An hour of questions and answers with Auden (November 15, 1971)
Part five: Goethe, the '30s generation, art and anarchy
When did you first get interested in Goethe?
I have been interested in Goethe for a long time but it is fairly late that I felt I could get something from him. His poetry is extremely difficult to translate; Hölderlin is much easier, partly because Hölderlin was half crazy. It is always easier to translate a poet who is a little crazy because half of the effect depends not on the language but on the curious association of ideas, and this, of course, can come across in another language. I think you would have great fun translating Christopher Smart, James Joyce, and Lamb into German.
What has happened to the generation of the thirties?
All this business of talking about writers of the thirties, the forties, or fifties, is a journalistic lie. First of all, it suggests that people conveniently stop writing at the end of a decade. All right, it is quite obvious that a group of people of about the same age, exposed to the same experiences, are going to have certain things in common, but that is the least interesting thing about them. What is interesting is the way they differ. But to lump the writers of the thirties together as if we all wrote in the same way is nonsense.
But it seems to me that the political consciousness among those people - there was a feeling at that time that something could really be done for the better.
No. There were two things one was bound to be concerned with: Hitler and the depression. Obviously, one could not help but notice these things. We may have hoped for political change of various kinds but I don't think we thought we could do them ourselves.
You don't think there was some great disappointment with World War II, some breakdown of some kind of feeling toward the world?

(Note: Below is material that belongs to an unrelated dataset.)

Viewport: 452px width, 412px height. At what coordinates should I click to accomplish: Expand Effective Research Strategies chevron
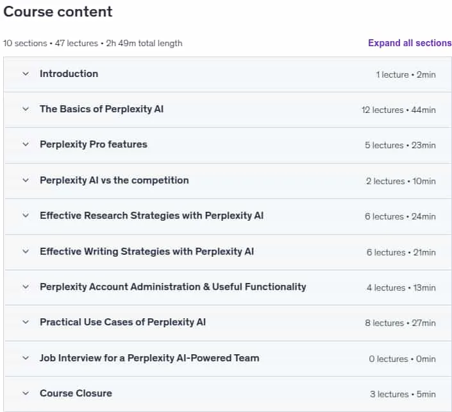click(x=26, y=216)
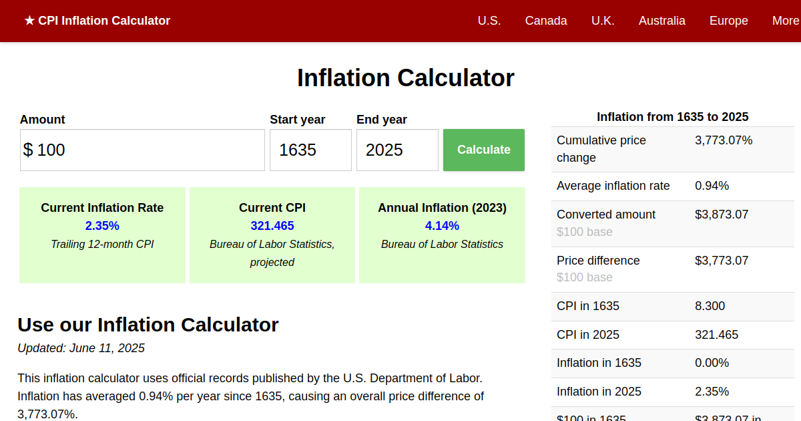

No. What I would say is, for example, in the thirties we didn't know exactly how awful things were in Russia, but we knew they were not very nice. What we said to ourselves was, "Oh, the poorer Russians; they are barbarians. They never had a Renaissance, or they never had a Reformation. You can't expect much of them, but communism will be different elsewhere." We now know that not to be true. Depressing as our own parties are, anything is better than the one-party system whether right or left. The only place where it works is in Yugoslavia because although officially there is only one party, in fact, there are four: Slovenes, Croatians, Serbians, and Macedonians, all completely different with different interests. As a result the country is free.

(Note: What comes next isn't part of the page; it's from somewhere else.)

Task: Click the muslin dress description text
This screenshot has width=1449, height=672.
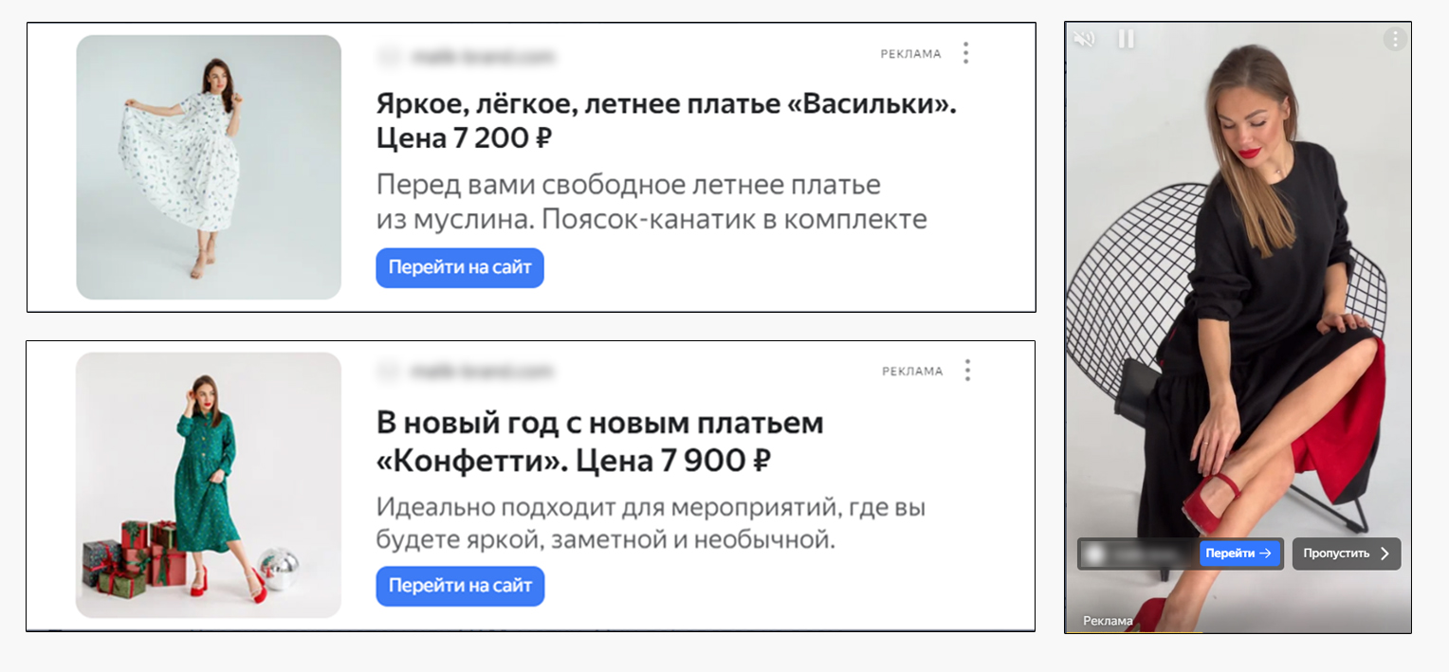Action: tap(651, 202)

James Agee said that all artists are, politically, anarchists.
Basically I think this is true. It depends on what you mean by anarchism. Obviously, as a political doctrine anarchism won't work because you are always going to have some kind of regime. The idea you can have a state with no regime at all is obviously nonsense. I think we are all anarchists to some extent. We know some regime is going to be and none of them is going to be very nice and at any given point you feel one is the lesser of two evils. The other meaning is embodied in a certain technique which I learned at school which was how to do what you wanted without getting into trouble with the authorities.
Do you remember the piece you wrote here that was published in the Phoenix called "Student Government or Bombs"?
I believe so.
Which made the same kind of suggestion that students should not have anything to do with student government but should go underground?

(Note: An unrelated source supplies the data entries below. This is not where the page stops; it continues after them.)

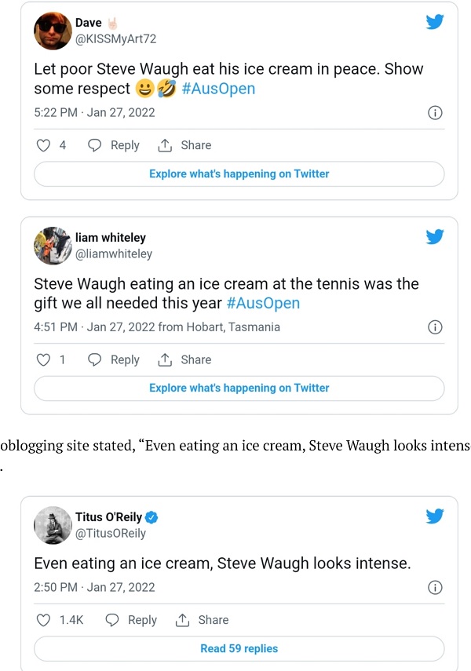Viewport: 471px width, 671px height.
Task: Reply to liam whiteley's tweet
Action: click(x=114, y=359)
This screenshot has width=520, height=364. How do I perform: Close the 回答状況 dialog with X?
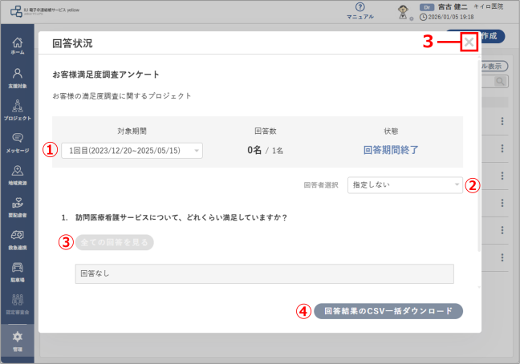(469, 42)
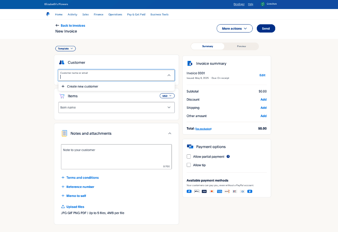
Task: Click the Customer section people icon
Action: point(62,62)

I am very puzzled when they ask for student participation because later in life when one sins one has to sit on committees. If they knew what it is like to sit on committees, how very boring it is...Thank God when I was a student nobody ever asked me to be on a committee! The other difficulty about committees is, unfortunately, there is usually one person on the committee who likes being on it and that means that business that should take a half hour takes one hour. What you want are people who hate it but are conscientious and want to do the job but want to get away from it as soon as they possibly can.
I want to go back to the political thing for just a moment. Does this feeling about there are always going to be regimes and one has to try to take the lesser of two evils, does this grow out of a disappointment?
I have never believed Marx's anarchist idea that the state would whither away.
You never at any time believed that?
No, because it is clearly nonsense. Particularly in a technological society you have got to have some organization. One can have syndicalism, workers' councils. This you can do. But to imagine you can have no regime at all, no. I am a little inclined to think, although I know it won't happen, that we wouldn't do worse and we might do better if all members of Congress and all members of Parliament were elected like jurors by lot. It would smash the party machines. People could vote according to their consciences because there would be no question of reelection. Computers could work out proper representation of minorities. I think we might do better.
Do you still see a lot of your colleagues of the thirties?
Oh, yes. We are still friends. I have just been staying with Stephen Spender in London, and I have seen C. Day Lewis several times.
Do you know Robert Graves?
I know him slightly. He is an incredibly conceited man. I question whether he or Vladimir Nabokov is the most conceited.
Have you ever translated Goethe?
I have translated the Italienische Reise with a German because translators must always work with somebody whose mother tongue it is because no matter how well you think you know the language, one can very easily make mistakes. When translating, I always like to work with somebody else. With the Icelandic things I was working with a scholar, and with Markings I worked with a Swede, and so on.